Trade of the week: stand aside
This week's trade recommendation focuses on risk management and the strategic value of not trading during turbulent conditions.

Current trade overview: staying on the sidelines
In the current market environment, the prudent trading strategy is not to trade at all. Following last week's successful short position on the US Tech 100 (Nasdaq 100), which reached its long-term target within days rather than the anticipated months, this week's recommendation is to reduce risk exposure and observe market developments from the sidelines.
Trade recap
Last week's trade of the week recommended:
- Entry point: short US Tech 100 at 19,100 on a minor bounce
- Stop loss: positioned above the previous week's high at 20,341
- Target: long-term downside target around 16,500
This target was reached within days rather than the expected months, driven by exceptional market volatility following President Trump's announcement of 25% tariffs on all US trading partners.
Risk management rationale
This week's recommendation to abstain from trading is based on several key factors:
- Extreme market volatility creating unpredictable price movements
- Potential forced selling as hedge funds liquidate positions to meet margin calls
- Cross-asset correlation breakdowns with traditionally uncorrelated assets like gold and bitcoin also experiencing declines
- Confusing macroeconomic picture due to ongoing uncertainty about US trade policy
- Risk of bear market conditions developing across major indices
Market context
The current market environment shows signs of distressed selling across multiple asset classes. Gold prices fell at the end of last week despite typically being a safe-haven asset, while bitcoin has also begun declining. This pattern often indicates institutional investors are liquidating profitable positions to cover margin calls on losing trades.

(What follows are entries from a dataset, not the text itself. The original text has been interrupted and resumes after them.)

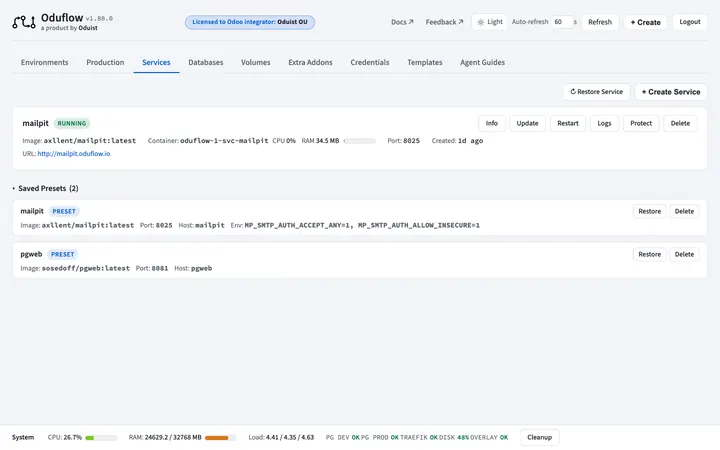View Logs for mailpit service
The image size is (720, 450).
(x=604, y=124)
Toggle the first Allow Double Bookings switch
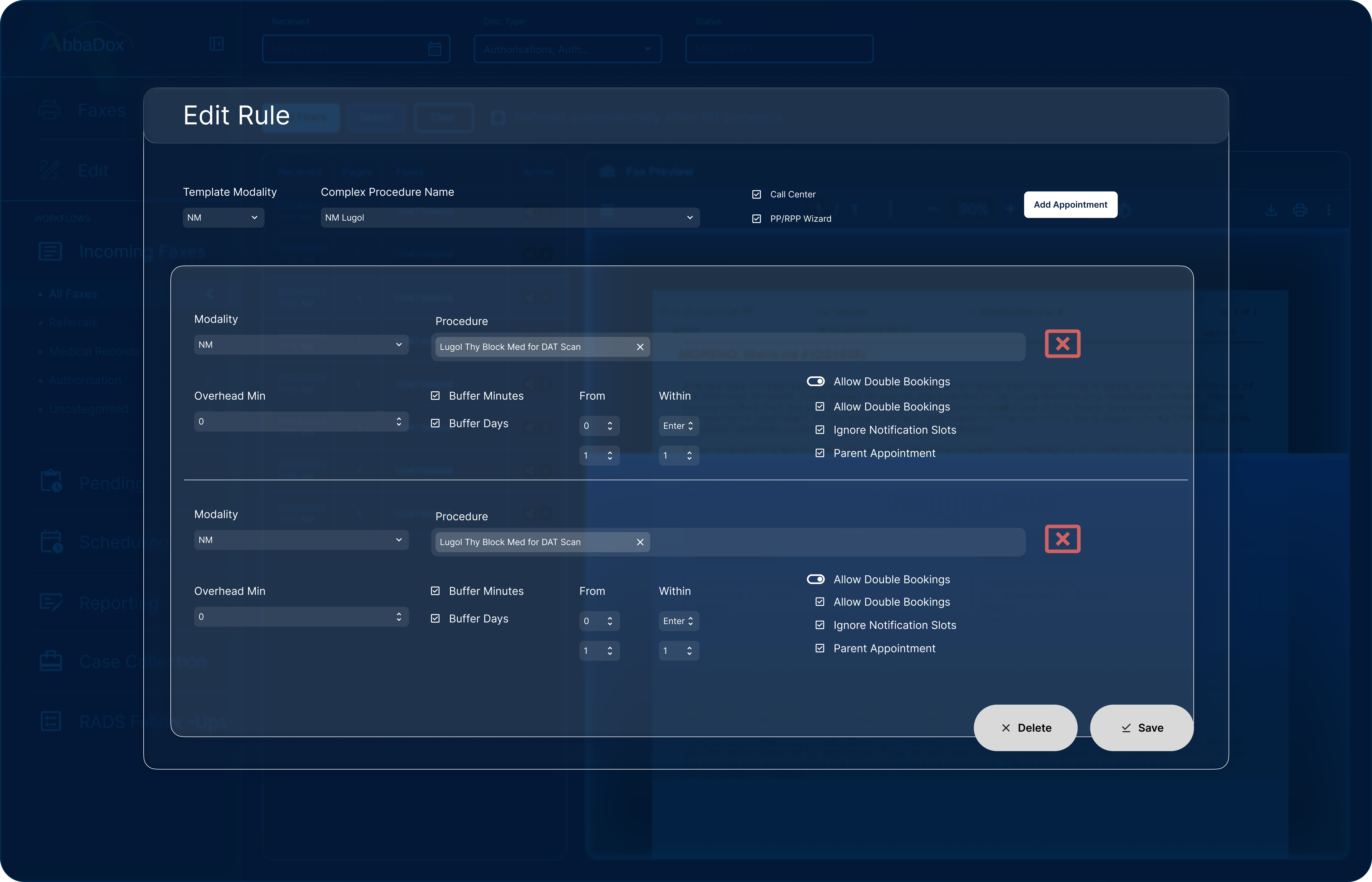The height and width of the screenshot is (882, 1372). point(816,381)
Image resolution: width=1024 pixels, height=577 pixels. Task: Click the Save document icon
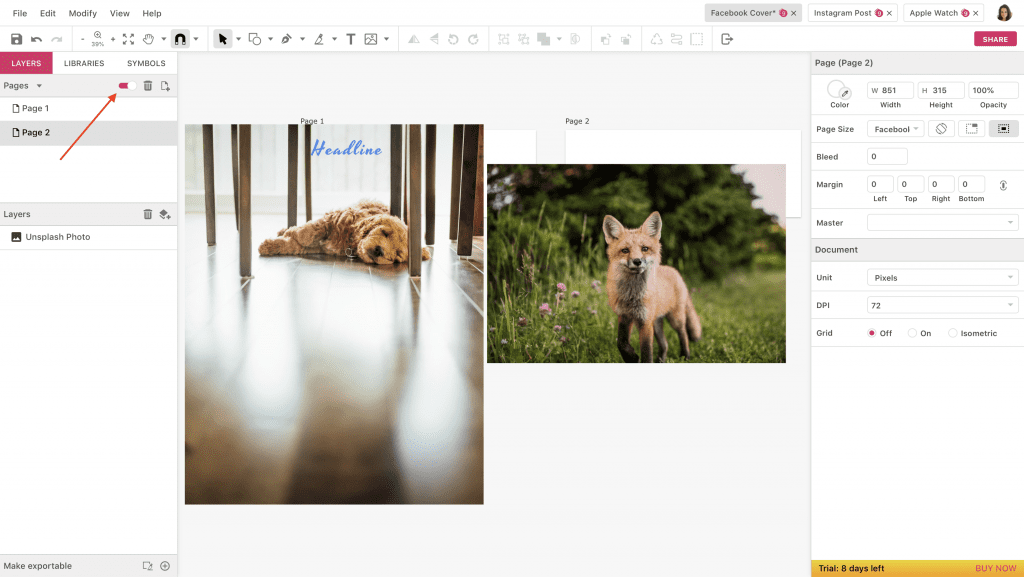(x=16, y=39)
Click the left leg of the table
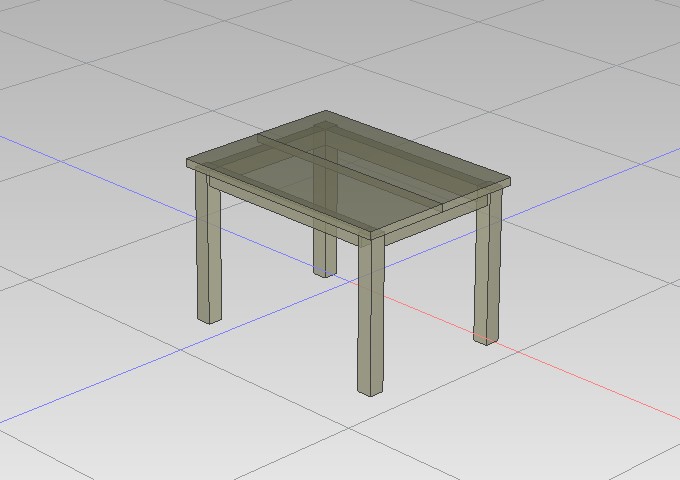This screenshot has height=480, width=680. pyautogui.click(x=208, y=250)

The US Tech 100 has already fallen 10% this year, breaking through a long-term uptrend line dating back to January 2023. Technical analysis suggests the bounce seen over the past two years may have been an ABC correction in Elliott Wave terms, with more significant declines possible.
Cautionary note: while this trade presents a structured opportunity based on recent market action, we are in a high volatility environment. Traders are advised to consider their risk tolerance and market outlook before engaging in this trade. The expected bounce may only last a couple of weeks rather than signaling a return to the previous bull market.